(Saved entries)
______

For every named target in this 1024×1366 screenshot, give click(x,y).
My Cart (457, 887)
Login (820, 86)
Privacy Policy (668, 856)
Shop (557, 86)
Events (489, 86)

______

▶ **EXERCISE**: Extract each entry in full and write it down exactly.

▶ **ANSWER SPACE**:
For every named target in this 1024×1366 screenshot, give click(x,y).
My Cart (457, 887)
Login (820, 86)
Privacy Policy (668, 856)
Shop (557, 86)
Events (489, 86)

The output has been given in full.